Extracted records
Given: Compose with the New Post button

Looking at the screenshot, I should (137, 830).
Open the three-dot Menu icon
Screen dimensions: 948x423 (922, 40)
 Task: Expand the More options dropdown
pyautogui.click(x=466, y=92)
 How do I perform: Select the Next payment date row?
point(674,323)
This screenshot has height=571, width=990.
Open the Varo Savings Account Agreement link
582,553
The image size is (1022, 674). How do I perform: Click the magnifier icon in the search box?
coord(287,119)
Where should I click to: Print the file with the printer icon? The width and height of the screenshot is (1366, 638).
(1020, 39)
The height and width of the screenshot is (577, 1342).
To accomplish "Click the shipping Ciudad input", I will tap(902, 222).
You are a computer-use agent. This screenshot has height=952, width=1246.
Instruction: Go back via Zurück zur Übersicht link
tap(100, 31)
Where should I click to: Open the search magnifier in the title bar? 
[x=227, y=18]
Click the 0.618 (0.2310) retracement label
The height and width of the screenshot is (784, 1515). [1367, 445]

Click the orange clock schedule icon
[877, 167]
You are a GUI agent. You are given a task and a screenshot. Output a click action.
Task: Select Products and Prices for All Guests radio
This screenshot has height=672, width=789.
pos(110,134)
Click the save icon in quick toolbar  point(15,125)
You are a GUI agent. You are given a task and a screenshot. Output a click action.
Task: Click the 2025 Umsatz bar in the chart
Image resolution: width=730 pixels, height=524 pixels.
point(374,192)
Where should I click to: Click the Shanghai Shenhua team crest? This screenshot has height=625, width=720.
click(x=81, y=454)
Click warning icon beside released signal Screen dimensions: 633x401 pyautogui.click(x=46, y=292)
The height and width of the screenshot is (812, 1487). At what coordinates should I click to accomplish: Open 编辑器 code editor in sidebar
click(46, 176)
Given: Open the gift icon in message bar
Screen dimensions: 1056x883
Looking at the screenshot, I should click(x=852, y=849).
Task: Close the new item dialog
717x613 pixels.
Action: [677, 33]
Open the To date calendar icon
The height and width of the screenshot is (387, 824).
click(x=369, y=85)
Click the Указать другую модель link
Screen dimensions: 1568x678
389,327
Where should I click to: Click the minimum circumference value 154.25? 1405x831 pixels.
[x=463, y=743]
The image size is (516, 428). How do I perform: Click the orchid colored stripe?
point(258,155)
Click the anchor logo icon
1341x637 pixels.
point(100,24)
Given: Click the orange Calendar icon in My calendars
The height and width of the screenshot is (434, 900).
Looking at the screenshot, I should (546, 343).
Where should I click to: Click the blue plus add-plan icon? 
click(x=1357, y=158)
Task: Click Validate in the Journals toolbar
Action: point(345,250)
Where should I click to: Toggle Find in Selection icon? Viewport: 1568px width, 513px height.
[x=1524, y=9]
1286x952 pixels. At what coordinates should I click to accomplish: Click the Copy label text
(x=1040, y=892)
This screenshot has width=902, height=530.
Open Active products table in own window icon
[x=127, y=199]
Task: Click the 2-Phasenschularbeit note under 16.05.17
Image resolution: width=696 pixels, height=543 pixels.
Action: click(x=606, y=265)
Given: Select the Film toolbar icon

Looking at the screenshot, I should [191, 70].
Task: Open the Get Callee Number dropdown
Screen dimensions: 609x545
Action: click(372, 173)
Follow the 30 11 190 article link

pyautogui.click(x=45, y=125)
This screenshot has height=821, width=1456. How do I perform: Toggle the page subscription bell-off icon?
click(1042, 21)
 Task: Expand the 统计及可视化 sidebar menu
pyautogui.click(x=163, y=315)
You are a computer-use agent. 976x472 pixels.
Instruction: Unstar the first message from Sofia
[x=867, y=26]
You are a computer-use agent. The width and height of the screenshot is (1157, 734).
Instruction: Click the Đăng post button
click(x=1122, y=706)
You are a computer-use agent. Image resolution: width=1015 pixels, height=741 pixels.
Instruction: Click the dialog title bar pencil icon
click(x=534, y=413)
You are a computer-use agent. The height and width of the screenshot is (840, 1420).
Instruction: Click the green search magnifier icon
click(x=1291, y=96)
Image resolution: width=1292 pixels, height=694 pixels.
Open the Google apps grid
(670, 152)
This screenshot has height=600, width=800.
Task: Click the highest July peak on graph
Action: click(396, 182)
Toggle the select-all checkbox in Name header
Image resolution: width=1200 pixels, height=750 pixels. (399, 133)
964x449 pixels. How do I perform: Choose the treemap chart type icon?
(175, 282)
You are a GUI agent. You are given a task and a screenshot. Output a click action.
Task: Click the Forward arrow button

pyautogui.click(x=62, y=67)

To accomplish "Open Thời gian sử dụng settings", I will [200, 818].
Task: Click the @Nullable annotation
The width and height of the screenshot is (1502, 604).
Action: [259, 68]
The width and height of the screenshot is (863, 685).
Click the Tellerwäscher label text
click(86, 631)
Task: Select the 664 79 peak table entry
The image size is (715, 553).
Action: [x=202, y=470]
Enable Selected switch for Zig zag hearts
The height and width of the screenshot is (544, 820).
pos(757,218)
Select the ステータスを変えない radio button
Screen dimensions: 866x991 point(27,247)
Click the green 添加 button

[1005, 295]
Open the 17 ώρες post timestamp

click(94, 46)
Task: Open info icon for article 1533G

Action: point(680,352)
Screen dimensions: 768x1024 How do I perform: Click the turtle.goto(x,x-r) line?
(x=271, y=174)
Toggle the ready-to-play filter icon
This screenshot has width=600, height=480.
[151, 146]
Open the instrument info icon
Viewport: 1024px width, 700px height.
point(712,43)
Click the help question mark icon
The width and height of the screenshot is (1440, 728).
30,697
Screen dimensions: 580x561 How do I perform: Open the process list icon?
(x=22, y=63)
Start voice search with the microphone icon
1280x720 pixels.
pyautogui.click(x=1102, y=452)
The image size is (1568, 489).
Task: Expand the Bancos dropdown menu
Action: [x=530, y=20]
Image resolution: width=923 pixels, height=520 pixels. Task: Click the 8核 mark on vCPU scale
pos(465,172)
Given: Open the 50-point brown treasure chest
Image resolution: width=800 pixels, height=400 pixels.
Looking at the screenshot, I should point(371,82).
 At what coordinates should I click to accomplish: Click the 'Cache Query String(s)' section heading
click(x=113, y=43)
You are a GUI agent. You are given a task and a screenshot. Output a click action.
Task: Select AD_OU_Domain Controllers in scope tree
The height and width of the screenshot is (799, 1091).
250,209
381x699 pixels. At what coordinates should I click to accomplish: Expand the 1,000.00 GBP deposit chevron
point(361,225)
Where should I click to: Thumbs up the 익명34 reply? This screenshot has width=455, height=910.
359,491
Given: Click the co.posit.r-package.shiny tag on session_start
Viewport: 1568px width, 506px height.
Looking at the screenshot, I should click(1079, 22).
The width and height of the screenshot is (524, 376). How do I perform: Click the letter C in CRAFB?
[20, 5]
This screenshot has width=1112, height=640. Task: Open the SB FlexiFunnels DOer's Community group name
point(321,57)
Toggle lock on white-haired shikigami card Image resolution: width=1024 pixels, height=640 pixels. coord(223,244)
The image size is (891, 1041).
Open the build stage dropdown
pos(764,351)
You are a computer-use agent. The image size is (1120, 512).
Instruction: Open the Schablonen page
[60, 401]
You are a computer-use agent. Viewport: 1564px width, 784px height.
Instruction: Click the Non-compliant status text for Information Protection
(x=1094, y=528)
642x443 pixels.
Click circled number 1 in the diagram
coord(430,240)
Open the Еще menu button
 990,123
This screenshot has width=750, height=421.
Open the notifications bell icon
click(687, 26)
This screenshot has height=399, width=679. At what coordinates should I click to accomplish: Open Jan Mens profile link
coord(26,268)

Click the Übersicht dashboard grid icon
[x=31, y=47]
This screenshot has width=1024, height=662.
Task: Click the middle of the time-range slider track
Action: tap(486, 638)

=== Exercise directions ===
Nothing is to be left out, and every entry is to be transcribed exactly.

=== Answer ===
Given: Compose with the New Post button

Looking at the screenshot, I should (137, 830).
Open the three-dot Menu icon
Screen dimensions: 948x423 (922, 40)
 Task: Expand the More options dropdown
pyautogui.click(x=466, y=92)
 How do I perform: Select the Next payment date row?
point(674,323)
This screenshot has height=571, width=990.
Open the Varo Savings Account Agreement link
582,553
The image size is (1022, 674). How do I perform: Click the magnifier icon in the search box?
coord(287,119)
Where should I click to: Print the file with the printer icon? The width and height of the screenshot is (1366, 638).
(1020, 39)
The height and width of the screenshot is (577, 1342).
To accomplish "Click the shipping Ciudad input", I will tap(902, 222).
You are a computer-use agent. This screenshot has height=952, width=1246.
Instruction: Go back via Zurück zur Übersicht link
tap(100, 31)
Where should I click to: Open the search magnifier in the title bar? 
[x=227, y=18]
Click the 0.618 (0.2310) retracement label
The height and width of the screenshot is (784, 1515). [1367, 445]

Click the orange clock schedule icon
[877, 167]
You are a GUI agent. You are given a task and a screenshot. Output a click action.
Task: Select Products and Prices for All Guests radio
This screenshot has height=672, width=789.
pos(110,134)
Click the save icon in quick toolbar  point(15,125)
You are a GUI agent. You are given a task and a screenshot. Output a click action.
Task: Click the 2025 Umsatz bar in the chart
Image resolution: width=730 pixels, height=524 pixels.
point(374,192)
Where should I click to: Click the Shanghai Shenhua team crest? This screenshot has height=625, width=720.
click(x=81, y=454)
Click warning icon beside released signal Screen dimensions: 633x401 pyautogui.click(x=46, y=292)
The height and width of the screenshot is (812, 1487). At what coordinates should I click to accomplish: Open 编辑器 code editor in sidebar
click(46, 176)
Given: Open the gift icon in message bar
Screen dimensions: 1056x883
Looking at the screenshot, I should click(x=852, y=849).
Task: Close the new item dialog
717x613 pixels.
Action: [677, 33]
Open the To date calendar icon
The height and width of the screenshot is (387, 824).
click(x=369, y=85)
Click the Указать другую модель link
Screen dimensions: 1568x678
389,327
Where should I click to: Click the minimum circumference value 154.25? 1405x831 pixels.
[x=463, y=743]
The image size is (516, 428). How do I perform: Click the orchid colored stripe?
point(258,155)
Click the anchor logo icon
1341x637 pixels.
point(100,24)
Given: Click the orange Calendar icon in My calendars
The height and width of the screenshot is (434, 900).
Looking at the screenshot, I should (546, 343).
Where should I click to: Click the blue plus add-plan icon? 
click(x=1357, y=158)
Task: Click Validate in the Journals toolbar
Action: point(345,250)
Where should I click to: Toggle Find in Selection icon? Viewport: 1568px width, 513px height.
[x=1524, y=9]
1286x952 pixels. At what coordinates should I click to accomplish: Click the Copy label text
(x=1040, y=892)
This screenshot has width=902, height=530.
Open Active products table in own window icon
[x=127, y=199]
Task: Click the 2-Phasenschularbeit note under 16.05.17
Image resolution: width=696 pixels, height=543 pixels.
Action: click(x=606, y=265)
Given: Select the Film toolbar icon

Looking at the screenshot, I should [191, 70].
Task: Open the Get Callee Number dropdown
Screen dimensions: 609x545
Action: click(372, 173)
Follow the 30 11 190 article link

pyautogui.click(x=45, y=125)
This screenshot has height=821, width=1456. How do I perform: Toggle the page subscription bell-off icon?
click(1042, 21)
 Task: Expand the 统计及可视化 sidebar menu
pyautogui.click(x=163, y=315)
You are a computer-use agent. 976x472 pixels.
Instruction: Unstar the first message from Sofia
[x=867, y=26]
You are a computer-use agent. The width and height of the screenshot is (1157, 734).
Instruction: Click the Đăng post button
click(x=1122, y=706)
You are a computer-use agent. Image resolution: width=1015 pixels, height=741 pixels.
Instruction: Click the dialog title bar pencil icon
click(x=534, y=413)
You are a computer-use agent. The height and width of the screenshot is (840, 1420).
Instruction: Click the green search magnifier icon
click(x=1291, y=96)
Image resolution: width=1292 pixels, height=694 pixels.
Open the Google apps grid
(670, 152)
This screenshot has height=600, width=800.
Task: Click the highest July peak on graph
Action: click(396, 182)
Toggle the select-all checkbox in Name header
Image resolution: width=1200 pixels, height=750 pixels. (399, 133)
964x449 pixels. How do I perform: Choose the treemap chart type icon?
(175, 282)
You are a GUI agent. You are given a task and a screenshot. Output a click action.
Task: Click the Forward arrow button

pyautogui.click(x=62, y=67)

To accomplish "Open Thời gian sử dụng settings", I will [200, 818].
Task: Click the @Nullable annotation
The width and height of the screenshot is (1502, 604).
Action: [259, 68]
The width and height of the screenshot is (863, 685).
Click the Tellerwäscher label text
click(86, 631)
Task: Select the 664 79 peak table entry
The image size is (715, 553).
Action: [x=202, y=470]
Enable Selected switch for Zig zag hearts
The height and width of the screenshot is (544, 820).
pos(757,218)
Select the ステータスを変えない radio button
Screen dimensions: 866x991 point(27,247)
Click the green 添加 button

[1005, 295]
Open the 17 ώρες post timestamp

click(94, 46)
Task: Open info icon for article 1533G

Action: point(680,352)
Screen dimensions: 768x1024 How do I perform: Click the turtle.goto(x,x-r) line?
(x=271, y=174)
Toggle the ready-to-play filter icon
This screenshot has width=600, height=480.
[151, 146]
Open the instrument info icon
Viewport: 1024px width, 700px height.
point(712,43)
Click the help question mark icon
The width and height of the screenshot is (1440, 728).
30,697
Screen dimensions: 580x561 How do I perform: Open the process list icon?
(x=22, y=63)
Start voice search with the microphone icon
1280x720 pixels.
pyautogui.click(x=1102, y=452)
The image size is (1568, 489).
Task: Expand the Bancos dropdown menu
Action: [x=530, y=20]
Image resolution: width=923 pixels, height=520 pixels. Task: Click the 8核 mark on vCPU scale
pos(465,172)
Given: Open the 50-point brown treasure chest
Image resolution: width=800 pixels, height=400 pixels.
Looking at the screenshot, I should point(371,82).
 At what coordinates should I click to accomplish: Click the 'Cache Query String(s)' section heading
click(x=113, y=43)
You are a GUI agent. You are given a task and a screenshot. Output a click action.
Task: Select AD_OU_Domain Controllers in scope tree
The height and width of the screenshot is (799, 1091).
250,209
381x699 pixels. At what coordinates should I click to accomplish: Expand the 1,000.00 GBP deposit chevron
point(361,225)
Where should I click to: Thumbs up the 익명34 reply? This screenshot has width=455, height=910.
359,491
Given: Click the co.posit.r-package.shiny tag on session_start
Viewport: 1568px width, 506px height.
Looking at the screenshot, I should click(1079, 22).
The width and height of the screenshot is (524, 376). How do I perform: Click the letter C in CRAFB?
[20, 5]
This screenshot has width=1112, height=640. Task: Open the SB FlexiFunnels DOer's Community group name
point(321,57)
Toggle lock on white-haired shikigami card Image resolution: width=1024 pixels, height=640 pixels. coord(223,244)
The image size is (891, 1041).
Open the build stage dropdown
pos(764,351)
You are a computer-use agent. The image size is (1120, 512).
Instruction: Open the Schablonen page
[60, 401]
You are a computer-use agent. Viewport: 1564px width, 784px height.
Instruction: Click the Non-compliant status text for Information Protection
(x=1094, y=528)
642x443 pixels.
Click circled number 1 in the diagram
coord(430,240)
Open the Еще menu button
 990,123
This screenshot has width=750, height=421.
Open the notifications bell icon
click(687, 26)
This screenshot has height=399, width=679. At what coordinates should I click to accomplish: Open Jan Mens profile link
coord(26,268)

Click the Übersicht dashboard grid icon
[x=31, y=47]
This screenshot has width=1024, height=662.
Task: Click the middle of the time-range slider track
Action: tap(486, 638)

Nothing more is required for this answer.